# Building a Gismo for the Covid Dataset

This tutorial shows how to build a Gismo from a Covid Dataset. The Gismo is the base object that is used to analyze and summarize the dataset (see for example the Covid Summarizer tutorial).

## Retrieving the Covid-19 Dataset Zip archive.

The dataset can be downloaded from [Kaggle website](https://www.kaggle.com/allen-institute-for-ai/CORD-19-research-challenge) by clicking the Download button once registered. You'll get a zip file.
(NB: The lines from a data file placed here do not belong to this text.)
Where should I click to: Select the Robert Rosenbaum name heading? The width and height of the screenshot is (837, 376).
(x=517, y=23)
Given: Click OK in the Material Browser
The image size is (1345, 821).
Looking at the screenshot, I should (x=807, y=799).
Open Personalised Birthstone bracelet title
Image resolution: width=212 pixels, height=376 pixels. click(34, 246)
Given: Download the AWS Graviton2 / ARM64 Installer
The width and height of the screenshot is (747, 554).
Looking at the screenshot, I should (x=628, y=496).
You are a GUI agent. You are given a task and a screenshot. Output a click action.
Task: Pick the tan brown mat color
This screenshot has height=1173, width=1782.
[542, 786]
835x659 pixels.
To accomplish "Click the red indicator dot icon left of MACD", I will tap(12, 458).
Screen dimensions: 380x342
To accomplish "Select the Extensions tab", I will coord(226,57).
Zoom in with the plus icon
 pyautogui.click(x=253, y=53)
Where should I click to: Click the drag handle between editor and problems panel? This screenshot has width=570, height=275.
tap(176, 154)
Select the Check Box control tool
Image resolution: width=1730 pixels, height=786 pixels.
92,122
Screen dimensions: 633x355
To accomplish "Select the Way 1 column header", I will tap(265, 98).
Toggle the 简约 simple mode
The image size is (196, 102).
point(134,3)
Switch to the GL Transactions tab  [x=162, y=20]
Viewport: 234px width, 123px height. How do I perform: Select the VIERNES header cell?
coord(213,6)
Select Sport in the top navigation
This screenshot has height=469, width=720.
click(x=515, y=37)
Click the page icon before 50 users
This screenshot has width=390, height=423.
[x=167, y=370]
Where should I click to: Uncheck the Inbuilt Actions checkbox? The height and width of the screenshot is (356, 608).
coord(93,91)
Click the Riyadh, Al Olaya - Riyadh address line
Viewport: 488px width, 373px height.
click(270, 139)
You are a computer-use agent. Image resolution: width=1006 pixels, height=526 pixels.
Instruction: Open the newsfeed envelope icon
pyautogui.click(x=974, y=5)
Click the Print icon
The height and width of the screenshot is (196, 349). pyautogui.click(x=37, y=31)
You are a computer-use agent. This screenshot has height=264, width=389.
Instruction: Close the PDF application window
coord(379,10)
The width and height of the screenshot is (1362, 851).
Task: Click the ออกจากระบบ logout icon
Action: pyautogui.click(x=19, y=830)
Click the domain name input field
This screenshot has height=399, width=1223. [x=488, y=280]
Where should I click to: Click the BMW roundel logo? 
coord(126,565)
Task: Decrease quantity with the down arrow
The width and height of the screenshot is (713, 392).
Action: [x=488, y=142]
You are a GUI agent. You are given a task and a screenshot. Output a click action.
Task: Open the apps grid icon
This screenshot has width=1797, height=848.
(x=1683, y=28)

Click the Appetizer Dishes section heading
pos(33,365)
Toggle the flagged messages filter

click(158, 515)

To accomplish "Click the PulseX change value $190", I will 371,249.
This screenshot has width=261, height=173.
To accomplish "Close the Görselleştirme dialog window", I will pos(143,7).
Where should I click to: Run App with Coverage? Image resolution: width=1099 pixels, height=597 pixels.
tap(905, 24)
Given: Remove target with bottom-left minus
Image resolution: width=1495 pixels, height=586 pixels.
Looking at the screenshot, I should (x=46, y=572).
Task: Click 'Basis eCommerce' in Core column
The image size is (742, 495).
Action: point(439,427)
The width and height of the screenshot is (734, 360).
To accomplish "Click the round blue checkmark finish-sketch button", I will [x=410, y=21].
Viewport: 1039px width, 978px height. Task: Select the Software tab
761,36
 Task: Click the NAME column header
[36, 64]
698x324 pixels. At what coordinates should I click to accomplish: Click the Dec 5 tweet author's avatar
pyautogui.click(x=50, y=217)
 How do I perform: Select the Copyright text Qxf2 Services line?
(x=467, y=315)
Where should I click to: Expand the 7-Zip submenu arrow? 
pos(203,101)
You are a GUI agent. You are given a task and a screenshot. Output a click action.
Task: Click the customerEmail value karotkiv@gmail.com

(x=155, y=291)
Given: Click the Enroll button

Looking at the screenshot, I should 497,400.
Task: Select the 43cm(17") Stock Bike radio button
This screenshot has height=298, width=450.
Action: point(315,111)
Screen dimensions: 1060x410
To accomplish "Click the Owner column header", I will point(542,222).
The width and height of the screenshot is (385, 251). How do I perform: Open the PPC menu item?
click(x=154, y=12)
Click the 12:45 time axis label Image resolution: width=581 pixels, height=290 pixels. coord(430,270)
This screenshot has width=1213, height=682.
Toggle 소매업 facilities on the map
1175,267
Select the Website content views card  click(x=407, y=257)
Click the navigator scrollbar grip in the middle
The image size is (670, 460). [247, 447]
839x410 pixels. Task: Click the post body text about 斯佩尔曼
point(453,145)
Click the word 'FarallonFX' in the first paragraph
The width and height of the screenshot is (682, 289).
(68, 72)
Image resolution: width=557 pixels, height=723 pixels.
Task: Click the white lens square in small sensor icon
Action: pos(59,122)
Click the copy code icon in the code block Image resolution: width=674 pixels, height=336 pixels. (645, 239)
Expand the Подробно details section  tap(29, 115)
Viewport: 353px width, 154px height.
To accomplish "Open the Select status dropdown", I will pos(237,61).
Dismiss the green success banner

We assume you downloaded the archive and that it is available in some directory (adjust the parameters below according to your own settings).

In [1]:
from pathlib import Path
DATASET_DIR = Path("../../../../../../Datasets/covid")
ARCHIVE = Path("CORD-19-research-challenge.zip")
(DATASET_DIR / ARCHIVE).exists()

True

## Loading the corpus from zip

sisu provides a simple interface to load the archive in the form of a list of dictionaries. For testing purposes, you can specify the number of documents you want to retrieve. Here we retrieve the first 100 documents.

In [2]:
from sisu.datasets.covid import load_from_zip
source = load_from_zip(file=ARCHIVE, data_path=DATASET_DIR, max_docs=1000)

In [3]:
len(source)

1000

Each entry contains by default 5 keys (this can be tuned):
- `title`
- `abstract`
- `content`
- `id`
- `lang`

For example, the first 10 titles

In [4]:
[e['title'] for e in source[:10]]

['The RNA pseudoknots in foot-and-mouth disease virus are dispensable for genome replication but essential for the production of infectious virus. 2 3',
 'Analysis Title: Regaining perspective on SARS-CoV-2 molecular tracing and its implications',
 'Healthcare-resource-adjusted vulnerabilities towards the 2019-nCoV epidemic across China',
 'Real-time, MinION-based, amplicon sequencing for lineage typing of infectious bronchitis virus from upper respiratory samples',
 'A Combined Evidence Approach to Prioritize Nipah Virus Inhibitors',
 'Assessing spread risk of Wuhan novel coronavirus within and beyond China, January-April 2020: a travel network-based modelling study',
 'TWIRLS, an automated topic-wise inference method based on massive literature, suggests a possible mechanism via ACE2 for the pathological changes in the human host after coronavirus infection',
 'Title: Viruses are a dominant driver of protein adaptation in mammals',
 'The impact of regular school closure on seasonal i

Statistics on language used:

In [5]:
from collections import Counter
Counter([e['lang'] for e in source])

Counter({'en': 998, 'fr': 2})

## Converting the archive into a FileSource

Loading the whole file can be time and memory consuming.

In [6]:
import time
start = time.perf_counter()
source = load_from_zip(file=ARCHIVE, data_path=DATASET_DIR)
print(f"Time to load {len(source)} articles: {(time.perf_counter()-start):.2f} seconds.")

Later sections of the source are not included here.